-- Start of SOURCE --

In a recently issued and published (FOIA) IRS Legal Memorandum, ILM 201441015, the IRS concluded that a domestic parent corporation will not be deemed to have paid foreign income taxes under sections 902 and 960, which taxes in fact were paid by its foreign subsidiary as a result of a foreign tax redetermination. The facts also involved a complex corporate restructuring of various foreign subsidiaries several of which converted into defective entities in accordance with the check-the-box regulations.
Sections 902, 960 and 78
Under section 902, a domestic corporation is treated as having paid foreign income taxes paid by a foreign corporation as it receives or is deemed to have received dividend income provided the domestic corporation owns at least 10% of the foreign corporation’s voting stock. The amount of the deemed foreign tax paid is determined by allocating the foreign corporation’s foreign income taxes among its earnings and profits and then charging such portion of the tax to the earnings and profits wrapped in the dividend. For example, if a foreign corporation distributes 40% of its earnings and profits in the form of a dividend to a domestic corporation owning 40% of its stock, the U.S. corporation receiving the dividend is treated as having paid 40% of the amount of the earnings and profits included in the dividend which represents the foreign corporation’s foreign income taxes with respect to such dividend. The deemed dividend under section 902 is creditable under section 901 subject to the overall foreign tax credit limitation in section 904(a) as well as other applicable FTC limitations. Section 78 also enters into the mix requiring the domestic corporation receiving the dividend from the foreign owned subsidiary to include the deemed taxes (foreign) paid in the amount of the dividend includible in gorss income. The indirect foreign taxes paid regime also applies to U.S. shareholders of controlled foreign corporations (CFCs) under the subpart F provisions. Section 960 requires that a subpart F inclusion is treated as a dividend for FTC purposes and implicates sections 902 and 78.
The indirect or deemed FTC under section 902 is sourced or connected with the foreign corporation’s post-1986 foreign income taxes which is the sum of foreign income taxes paid with respect to the tax year of the dividend plus all foreign taxes for prior years starting after 1986. The foreign corporation’s pool of post-1986 foreign income taxes is reduced when dividends are made to which foreign taxes are attributed. See sections 902(c)(2)(B), 960(a)(2). The earnings and profits pool is reduced when dividends are paid to a shareholder that does not qualify for or does not claim the indirect foreign tax credit. See Treas. Reg. §1.902-1(f). There may be some tax advisors who may take issue with this last sentence.

-- End of SOURCE --

SHORT PROBLEM: Please repeat the stretch of the foreign tax credit text from "The indirect or" through "this last sentence." word for word. None of the data has any part in this.

-- Start of DATA RECORDS --

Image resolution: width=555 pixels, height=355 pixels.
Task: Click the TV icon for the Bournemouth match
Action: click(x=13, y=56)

-- End of DATA RECORDS --
-- Start of DATA RECORDS --

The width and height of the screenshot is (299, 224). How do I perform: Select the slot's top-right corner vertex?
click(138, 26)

-- End of DATA RECORDS --

SOLUTION FOR THIS TASK:
The indirect or deemed FTC under section 902 is sourced or connected with the foreign corporation’s post-1986 foreign income taxes which is the sum of foreign income taxes paid with respect to the tax year of the dividend plus all foreign taxes for prior years starting after 1986. The foreign corporation’s pool of post-1986 foreign income taxes is reduced when dividends are made to which foreign taxes are attributed. See sections 902(c)(2)(B), 960(a)(2). The earnings and profits pool is reduced when dividends are paid to a shareholder that does not qualify for or does not claim the indirect foreign tax credit. See Treas. Reg. §1.902-1(f). There may be some tax advisors who may take issue with this last sentence.